### Task details
Count the lines in the listing below that contain the word "center". Reply with the number only.

### Material for this exercise
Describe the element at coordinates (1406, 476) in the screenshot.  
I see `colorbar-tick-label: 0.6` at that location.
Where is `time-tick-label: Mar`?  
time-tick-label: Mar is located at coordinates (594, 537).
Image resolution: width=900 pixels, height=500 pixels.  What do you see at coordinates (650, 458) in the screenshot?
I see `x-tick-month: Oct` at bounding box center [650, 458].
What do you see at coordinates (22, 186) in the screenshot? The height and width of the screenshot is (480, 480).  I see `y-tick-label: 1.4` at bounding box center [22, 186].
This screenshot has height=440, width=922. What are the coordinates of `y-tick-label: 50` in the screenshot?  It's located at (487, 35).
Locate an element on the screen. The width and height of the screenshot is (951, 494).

--

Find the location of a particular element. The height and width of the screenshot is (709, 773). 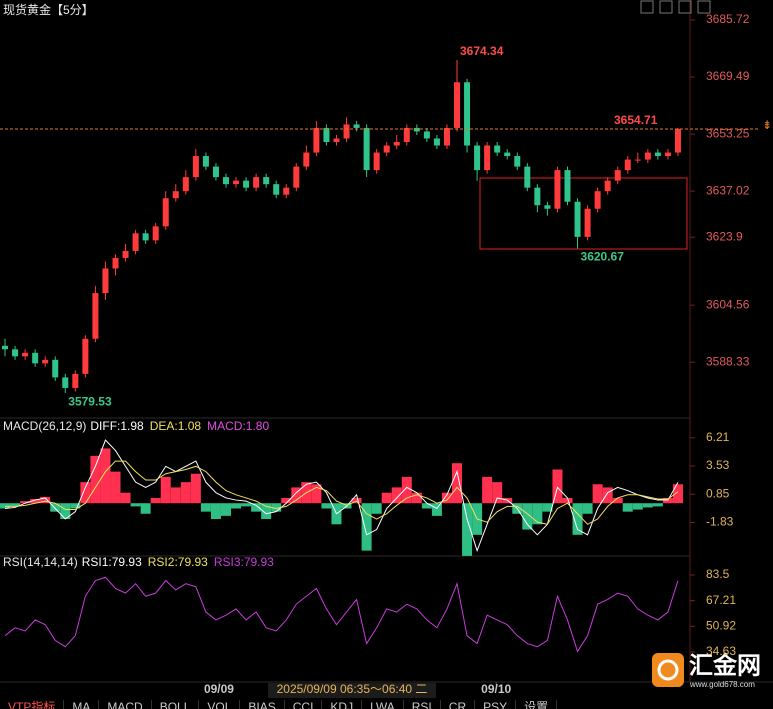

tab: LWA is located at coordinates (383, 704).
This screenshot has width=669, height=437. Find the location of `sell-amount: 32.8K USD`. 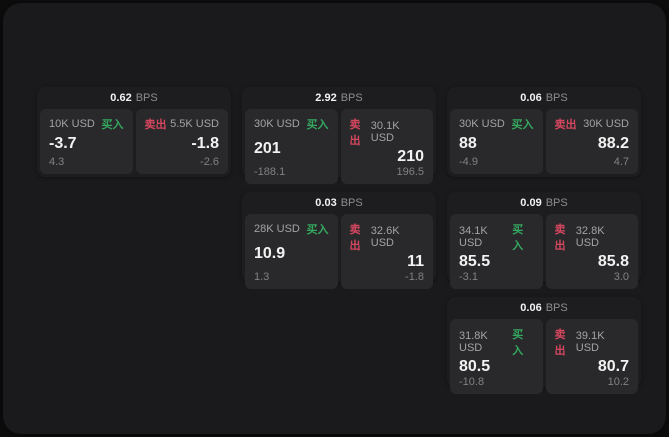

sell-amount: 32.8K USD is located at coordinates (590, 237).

### Exercise solution
2